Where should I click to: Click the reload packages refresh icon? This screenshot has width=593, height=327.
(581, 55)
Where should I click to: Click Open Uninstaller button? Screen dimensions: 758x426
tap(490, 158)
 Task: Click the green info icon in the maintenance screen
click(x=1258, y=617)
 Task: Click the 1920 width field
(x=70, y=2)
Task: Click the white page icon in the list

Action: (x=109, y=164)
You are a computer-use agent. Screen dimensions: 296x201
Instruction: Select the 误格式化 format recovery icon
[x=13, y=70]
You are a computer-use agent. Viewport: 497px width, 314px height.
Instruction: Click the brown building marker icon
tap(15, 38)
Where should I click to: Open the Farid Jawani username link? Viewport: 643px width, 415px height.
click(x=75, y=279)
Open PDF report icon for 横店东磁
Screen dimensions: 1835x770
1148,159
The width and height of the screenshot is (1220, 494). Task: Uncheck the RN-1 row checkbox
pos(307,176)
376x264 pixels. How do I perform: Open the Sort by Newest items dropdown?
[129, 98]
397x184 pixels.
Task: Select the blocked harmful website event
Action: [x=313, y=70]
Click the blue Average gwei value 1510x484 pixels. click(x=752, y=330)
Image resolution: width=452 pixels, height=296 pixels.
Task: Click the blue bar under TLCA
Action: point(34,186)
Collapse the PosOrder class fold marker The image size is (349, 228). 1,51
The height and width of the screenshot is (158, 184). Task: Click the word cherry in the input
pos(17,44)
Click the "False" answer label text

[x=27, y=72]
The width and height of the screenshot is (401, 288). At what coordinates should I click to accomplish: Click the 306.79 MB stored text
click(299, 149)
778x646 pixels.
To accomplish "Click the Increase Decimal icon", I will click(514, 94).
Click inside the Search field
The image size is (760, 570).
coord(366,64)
☆ ☆ ☆
* What you should do: Display each line of the data where "computer" occurs.

* Solution to the problem:
You are a computer-use agent. Screen dimensions: 296x201
You are a computer-use agent. Viewport: 497px width, 314px height.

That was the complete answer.